## Task prompt
Copy out precisely the lines from the start of the data through the line with "Task: Click the 'LIDAR sensor' label text", and keep pictures out of it.
Start of Information supplied
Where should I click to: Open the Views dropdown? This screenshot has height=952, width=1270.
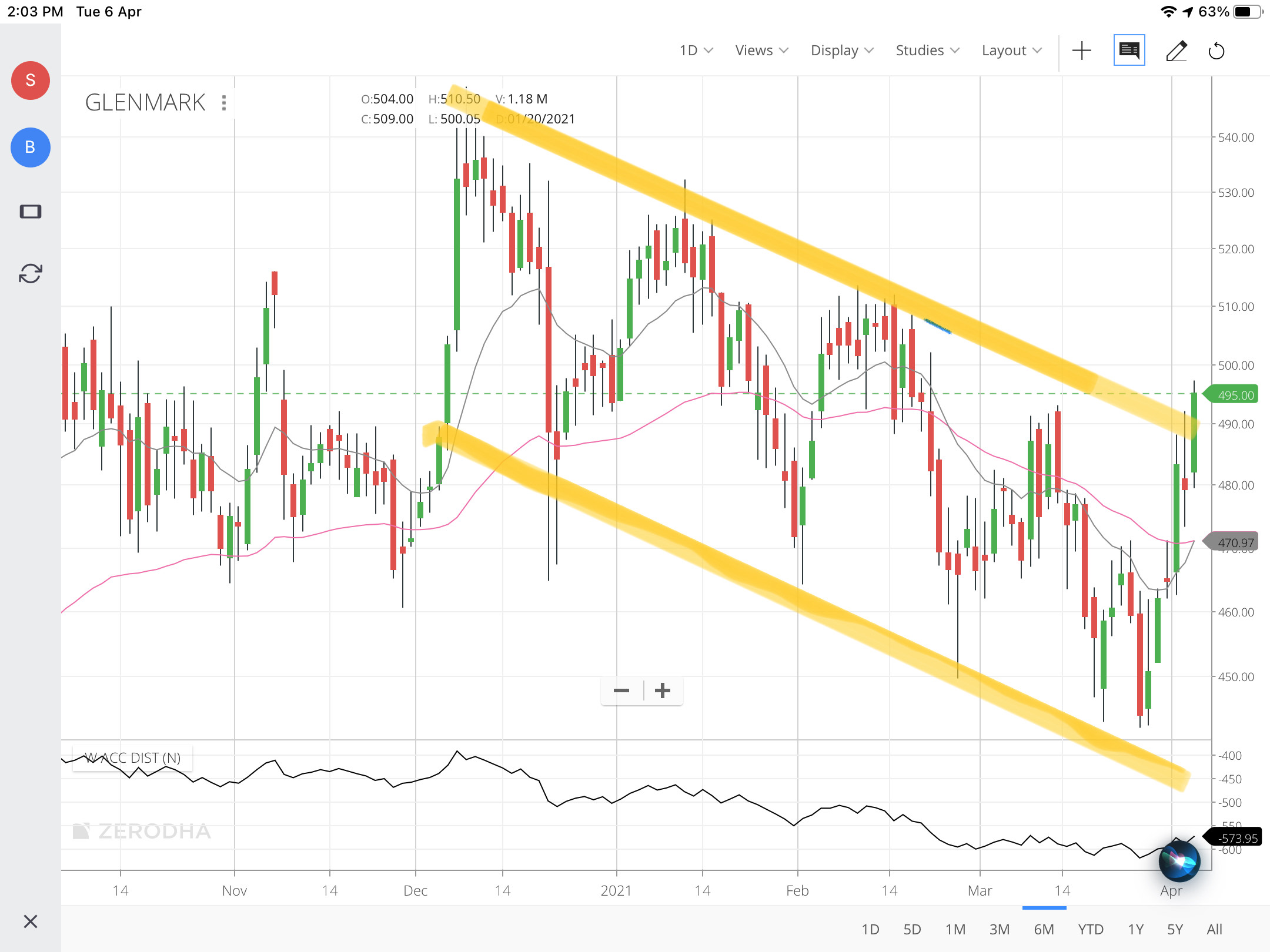(761, 51)
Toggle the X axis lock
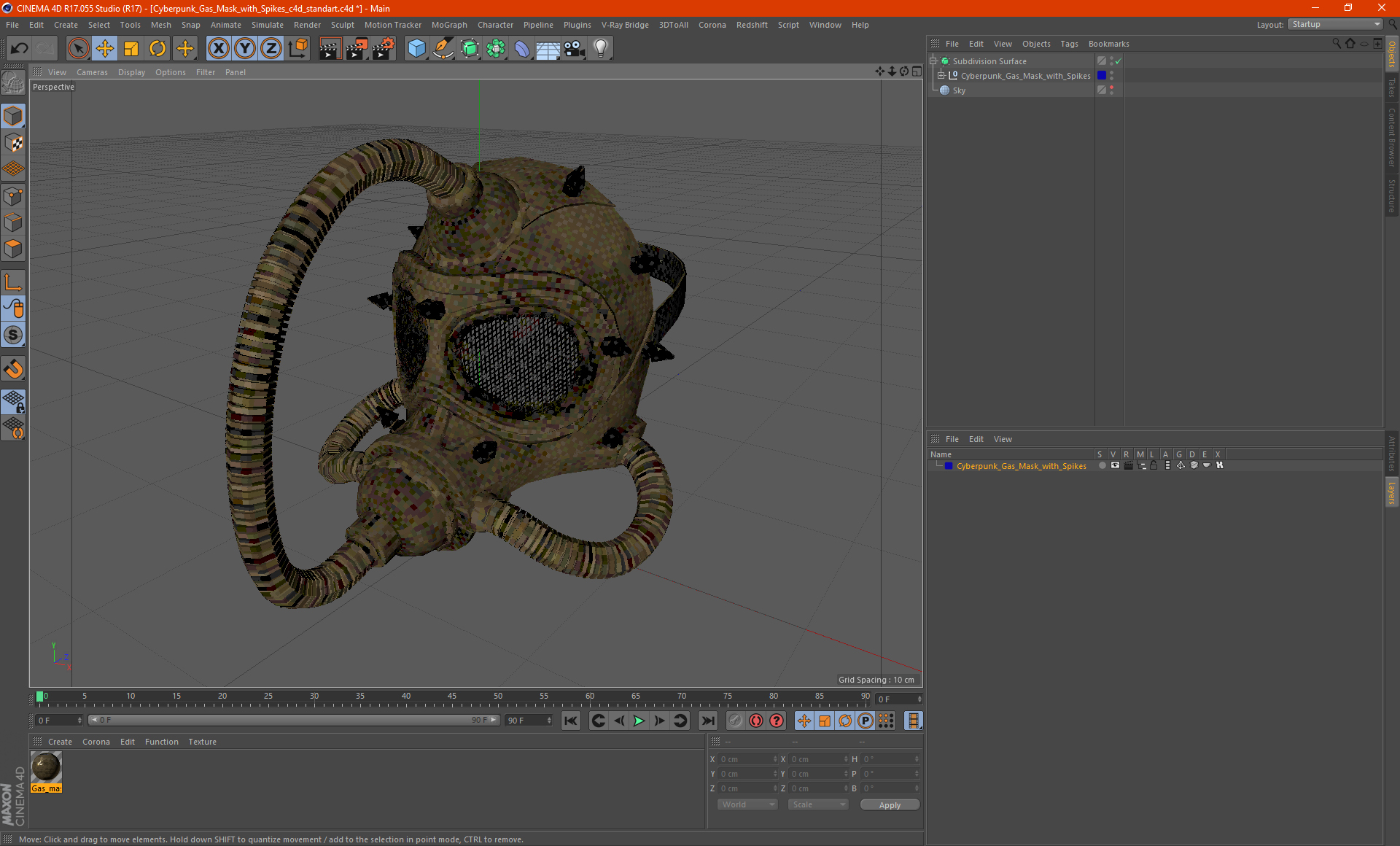The height and width of the screenshot is (846, 1400). (x=218, y=48)
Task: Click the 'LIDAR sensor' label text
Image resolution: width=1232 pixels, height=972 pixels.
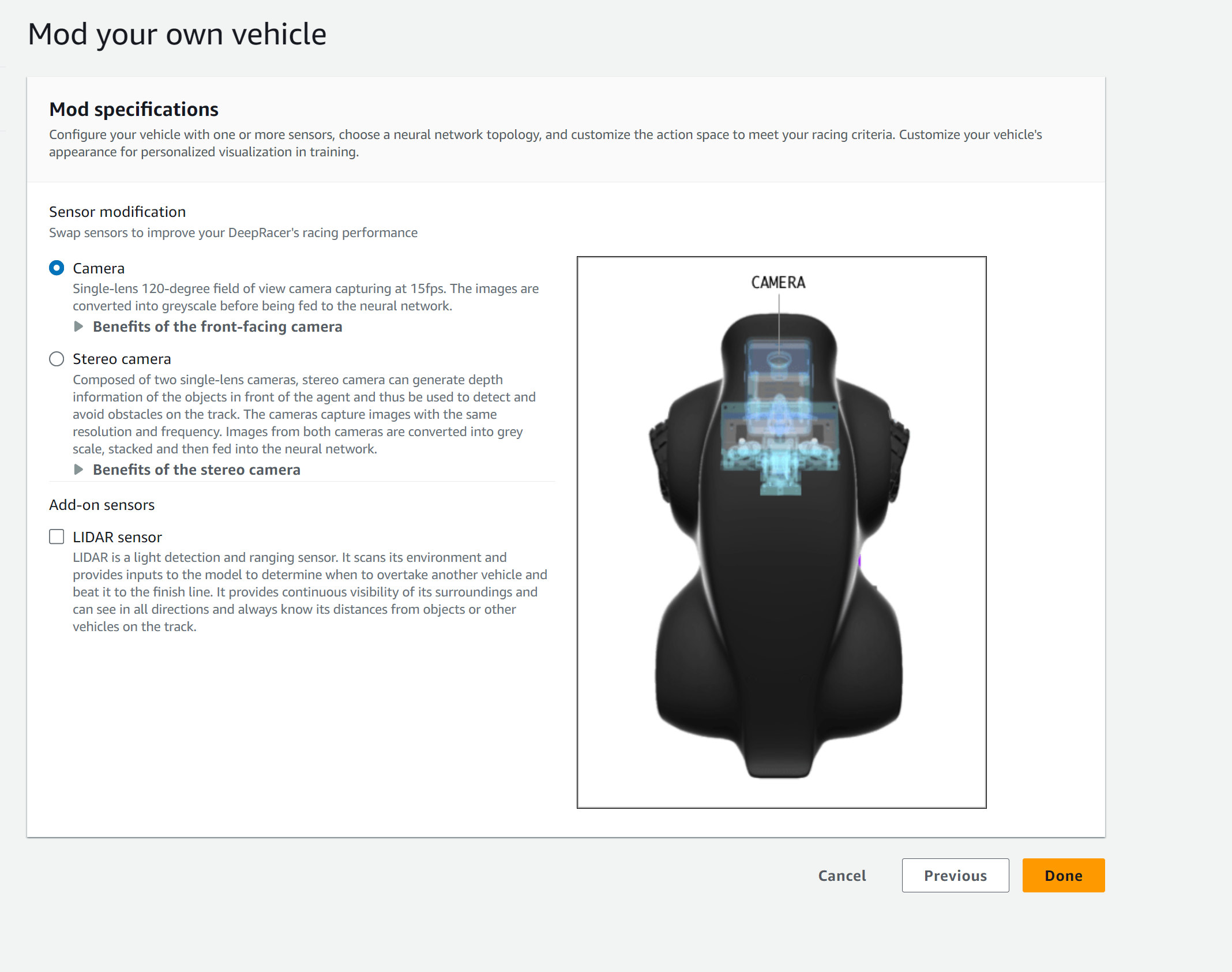Action: 117,537
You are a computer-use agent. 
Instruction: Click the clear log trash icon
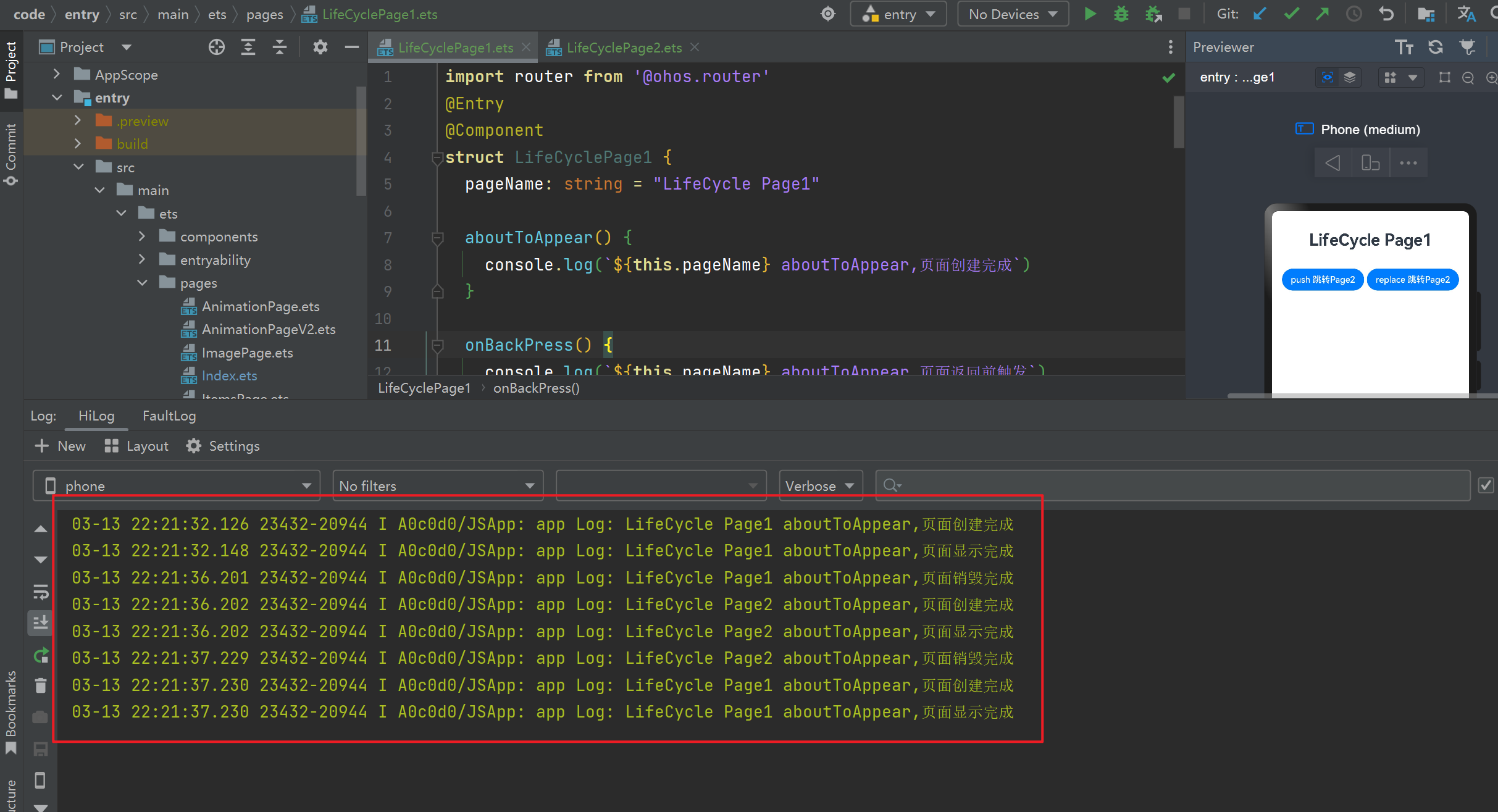41,685
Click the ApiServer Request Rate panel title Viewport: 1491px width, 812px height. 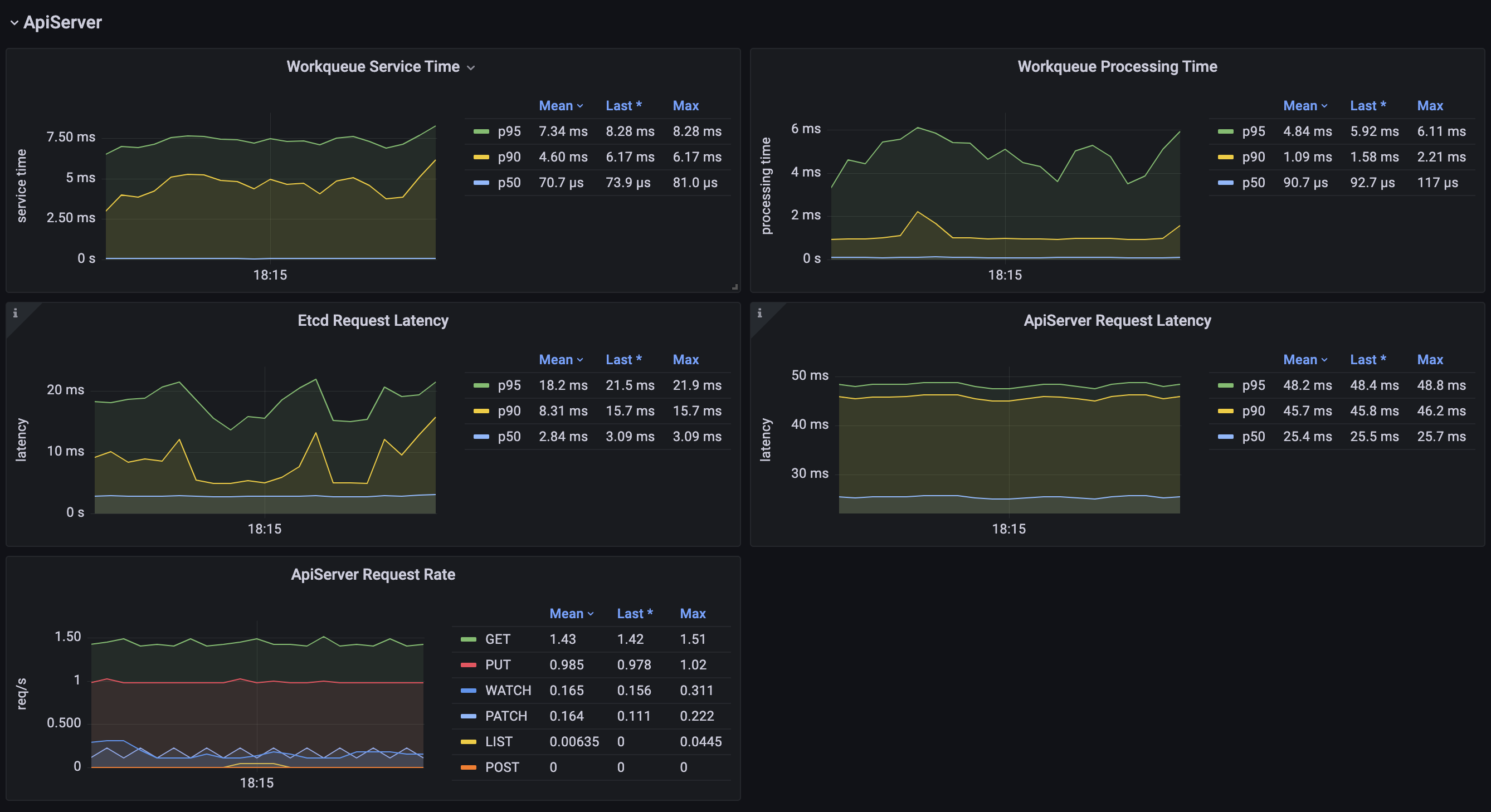(373, 574)
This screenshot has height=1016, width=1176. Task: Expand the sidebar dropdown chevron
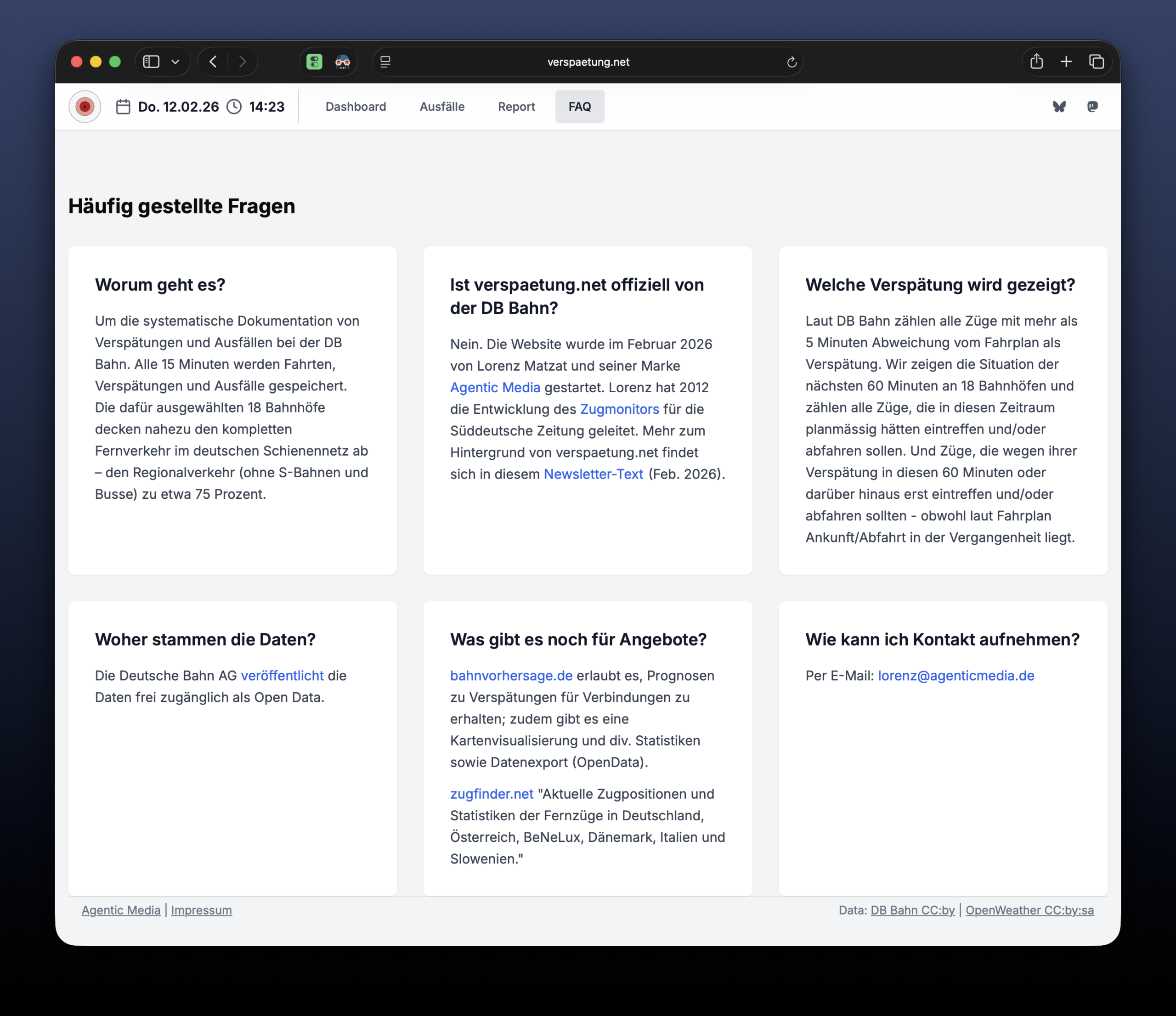175,61

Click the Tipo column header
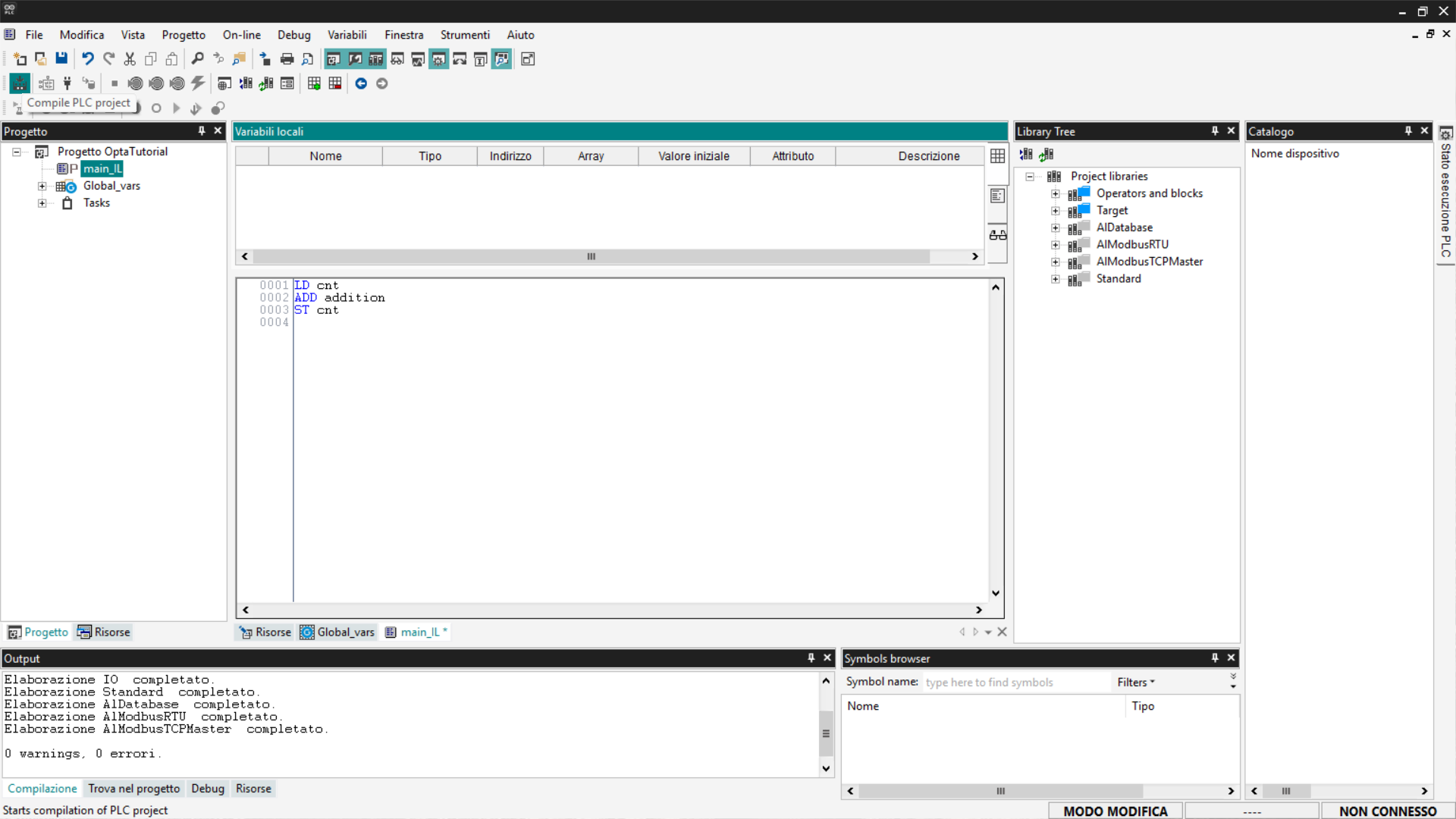[429, 156]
End of Information supplied
## Written solution
Where should I click to: Open the Views dropdown? This screenshot has height=952, width=1270.
(761, 51)
Toggle the X axis lock
The height and width of the screenshot is (846, 1400). (x=218, y=48)
Task: Click the 'LIDAR sensor' label text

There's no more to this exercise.